NTT株式会社と株式会社東芝は、約300km離れた拠点から制御周期20ms以内での生産設備の遠隔制御と、業界標準要件である1設備につき4fps(250ms)という短時間でのAI外観検査に成功したと発表した。
この共同実験では、NTT武蔵野開発研究センタに構築した模擬環境において、生産設備から300km離れたクラウド型PLCにより、制御周期20ms以内の生産設備の遠隔設備制御を行なった。
なお、クラウド型PLCとは、制御機能にあたる「制御コア」をクラウド上に実装する仕組みや、クラウド・エッジ間通信を独自開発することで、従来、現地で行われていたPLCによる制御系システムの構築・メンテナンス作業をクラウド上で完結可能な技術のことだ。
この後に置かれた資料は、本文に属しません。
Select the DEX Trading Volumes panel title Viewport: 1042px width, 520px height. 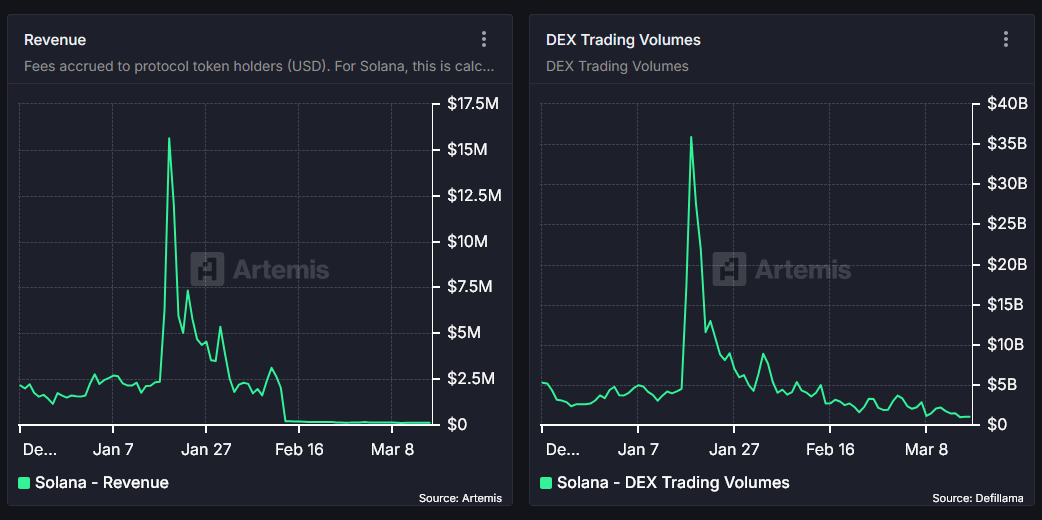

通信には、低遅延でゆらぎの少ない通信特性を持つNTTの「APN」を活用することで、クラウド型PLCの制御周期を高速化する。
また、NTTドコモソリューションズの画像認識AIソリューション「Deeptector」と、NTTのRDMAアクセラレーション技術(※)を活用することで、製品の外観検査においてローカル環境と同等の水準で300km離れた地点間でも実現可能であることを確認した。
※RDMAアクセラレーション技術:RDMA通信の転送が成功したかを確認するループバック信号を端末側で擬似生成することで、アプリケーション側のRDMA利用方法を変更することなく長延化する技術。
これにより、PLCの設定情報をクラウド上でメンテナンス可能となり、生産ラインの新設・設定変更が実施できるようになることで、現地派遣工数の削減と、複数の工場を跨る生産性向上が期待されている。

さらに、生産ラインでの外観検査AIのクラウド移行が可能となることで、クラウドの柔軟性を活かした運用が実現し、複数工場における品質の標準化にも寄与する。
今後NTTおよび東芝は、今回実証したAPNを活用したクラウド型PLCサービスの実装に向けて、サービスの内容や体制の具体化を進め、2027年度以降の実用化を目指すとしている。
また、共同実験の成果をベースに、PLCと外観検査AIに加えて、故障予兆AIなどの高度演算処理をクラウドに移行する計画だ。
なお、同共同実験で確認した技術については、2025年11月19日~26日にNTT武蔵野研究開発センタでNTTが開催予定の「R&Dフォーラム2025」の「IOWN×スマートファクトリー」の展示ブース、および2025年11月19日~21日に東京ビッグサイトで開催予定の「IIFES2025」の東芝の展示ブースにて紹介されるとのことだ。
「IIFES2025」の会期中は、東京ビッグサイトとNTT武蔵野研究開発センタを商用APN回線で接続し、遠隔制御のデモンストレーションが実施される。